Hercule Poirot is perhaps the greatest creation of perhaps the greatest writer of detective fiction ever. At any rate Agatha Christie is the best selling author of all time, so popularity enters into the equation somewhere. Over the course of 33 novels and 54 short stories the little, strange, Belgian sleuth solved perplexing cases with annoying arrogance. The secret to his success was the age old logic and observation of a Holmes combined with his very own understanding of people’s behavior. In Poirot’s world (and in reality as well) people are known by their actions. In other words, a person does not act against their own character; which is knowable through the observation of their normal behavior.

Since the days of Hercule Poirot, the world’s understanding of ethics and people’s behavior has changed quite a bit. It seems today that everyone is willing to allow for split personalities in most people. Sure, a person may be a cad and totally untrustworthy in their private life, but that doesn’t make them a bad president—just to site one example. Hercule Poirot would differ with popular opinion. If someone is shown to have a problem with the truth and trustworthiness in one area of their life, then they can be assumed to be that way in every area of life.

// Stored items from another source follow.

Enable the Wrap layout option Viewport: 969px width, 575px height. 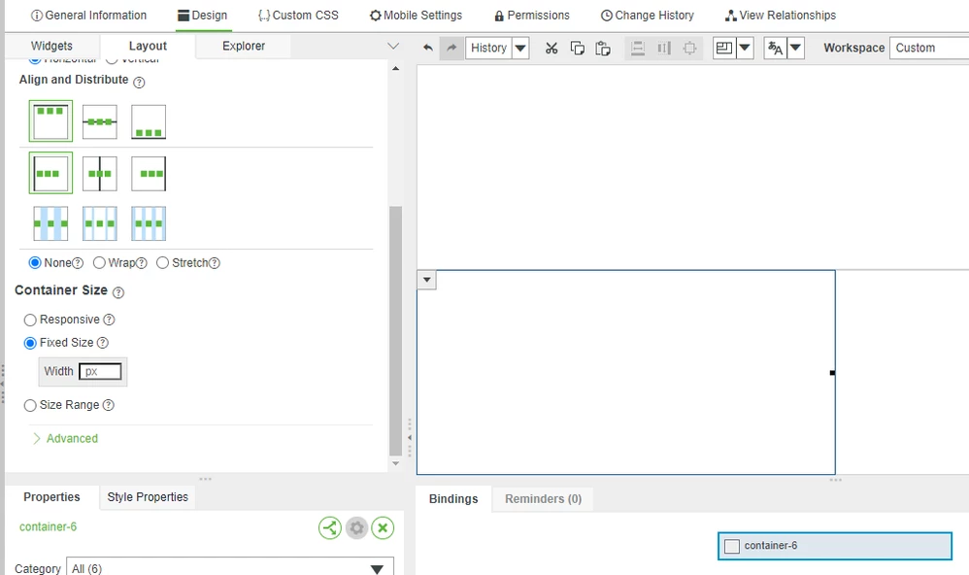click(100, 262)
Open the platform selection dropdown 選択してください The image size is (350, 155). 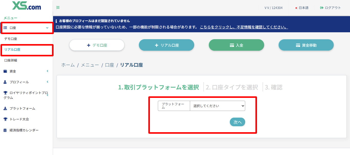[x=217, y=106]
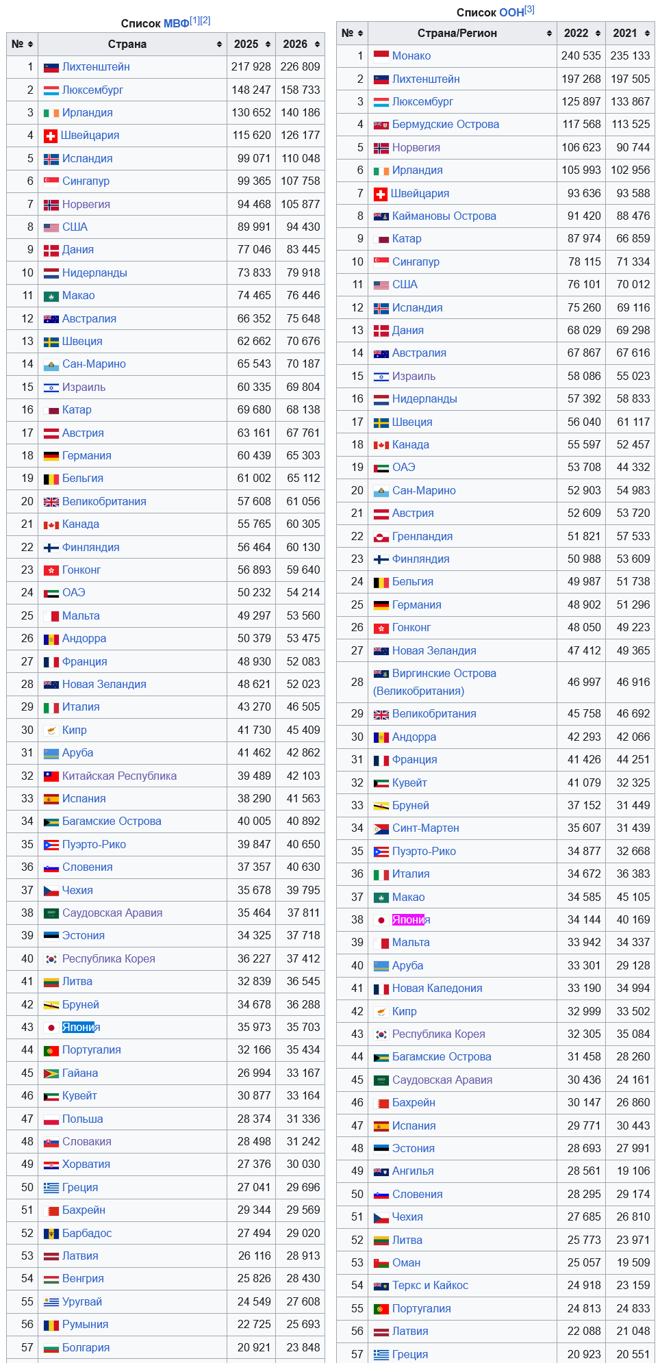Open footnote reference [3]

pos(530,10)
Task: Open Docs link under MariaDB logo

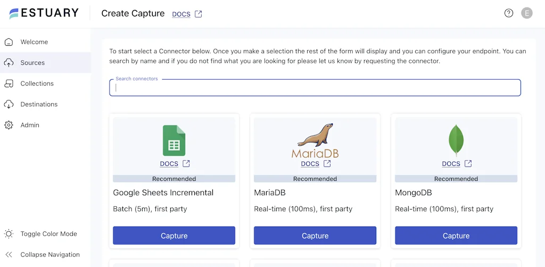Action: [x=310, y=164]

That is not to say that Poirot’s world is all “black and white.” There are complex issues to be dealt with. However, the condition of a person’s heart—as evidenced in their outward behavior—is a faithful indicator of who they are and what they are capable of. Just because we live in a society of guilty people who don’t like to feel guilt is no reason to start giving everyone a pass in hopes that we will not come under scrutiny as well.